A young miner surfaces after spending an hour at the bottom of a compressor mine in the Philippines. Image by Larry C. Price, 2012.

Today, the NGOs and trade unions are issuing a Call to Action to the jewelry industry calling on companies to:

  • Put in place and implement a robust supply chain due diligence policy;
  • Ensure full chain of custody over gold and diamonds by requiring evidence of business transactions and their transport routes from their suppliers;
  • Assess and respond to human rights risks throughout their supply chains, and ensuring that workers have a right to unionize and access to effective remedy;
  • Use independent third-party audits;
  • Publicly report on their human rights due diligence on an annual basis;
  • Publish the names of gold and diamond suppliers and their independent third-party audit mechanisms;
  • Actively seek gold and diamonds from artisanal and small-scale mines that are not associated with human rights violations and willing to formalize;
  • Improve human rights conditions in artisanal and small-scale mining communities;
  • Support multi-stakeholder initiatives designed to strengthen responsible minerals sourcing and work with mining cooperatives and trade unions.*

“Through this ‘Call to Action’ and the accompanying campaign, we hope to see real engagement and transformation of the jewelry industry,” said Judy Gearhart, executive director of the International Labor Rights Forum and chair of the CLC’s International Issues Committee.

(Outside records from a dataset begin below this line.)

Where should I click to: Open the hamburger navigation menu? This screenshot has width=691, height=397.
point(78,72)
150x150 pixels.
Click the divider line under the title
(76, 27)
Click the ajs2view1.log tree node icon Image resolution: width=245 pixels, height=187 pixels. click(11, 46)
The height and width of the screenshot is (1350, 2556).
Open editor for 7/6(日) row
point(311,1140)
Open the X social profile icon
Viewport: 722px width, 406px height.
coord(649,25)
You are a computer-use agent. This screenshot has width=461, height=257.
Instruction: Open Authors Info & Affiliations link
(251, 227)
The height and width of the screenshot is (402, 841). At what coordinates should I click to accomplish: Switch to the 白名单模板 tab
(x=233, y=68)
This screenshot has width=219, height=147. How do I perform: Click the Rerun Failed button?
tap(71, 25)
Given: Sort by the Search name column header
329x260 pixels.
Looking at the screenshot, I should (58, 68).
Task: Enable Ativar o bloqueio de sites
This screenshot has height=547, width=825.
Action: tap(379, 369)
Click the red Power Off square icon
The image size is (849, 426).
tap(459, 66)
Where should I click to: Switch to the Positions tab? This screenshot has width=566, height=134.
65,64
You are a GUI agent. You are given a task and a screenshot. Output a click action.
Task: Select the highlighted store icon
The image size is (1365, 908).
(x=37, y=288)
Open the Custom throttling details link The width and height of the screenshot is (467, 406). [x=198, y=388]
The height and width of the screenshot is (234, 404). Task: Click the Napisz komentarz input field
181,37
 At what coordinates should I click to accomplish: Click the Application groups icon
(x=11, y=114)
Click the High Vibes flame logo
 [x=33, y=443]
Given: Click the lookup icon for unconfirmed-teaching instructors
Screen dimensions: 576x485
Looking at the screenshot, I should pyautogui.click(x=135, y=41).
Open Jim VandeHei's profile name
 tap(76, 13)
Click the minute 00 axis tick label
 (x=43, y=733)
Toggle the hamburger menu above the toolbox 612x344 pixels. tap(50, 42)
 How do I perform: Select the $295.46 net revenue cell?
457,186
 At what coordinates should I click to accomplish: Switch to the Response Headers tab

The CLC also applauds Human Rights Watch’s new report, “The Hidden Cost of Jewelry: Human Rights in Supply Chains and the Responsibility of Jewelry Companies,” which examines the sourcing of gold and diamonds by 13 major jewelry and watch brands that generate more than $30 billion in annual revenue in the United States.

*The campaign action steps are spelled out in greater detail by Human Rights Watch on its web site.

About the Child Labor Coalition

The Child Labor Coalition, which has 38 member organizations, represents consumers, labor unions, educators, human rights and labor rights groups, child advocacy groups, and religious and women’s groups. It was established in 1989, and is co-chaired by the National Consumers League and the American Federation of Teachers. Its mission is to protect working youth and to promote legislation, programs, and initiatives to end child labor exploitation in the United States and abroad. The CLC’s website and membership list can be found at StopChildLabor.org.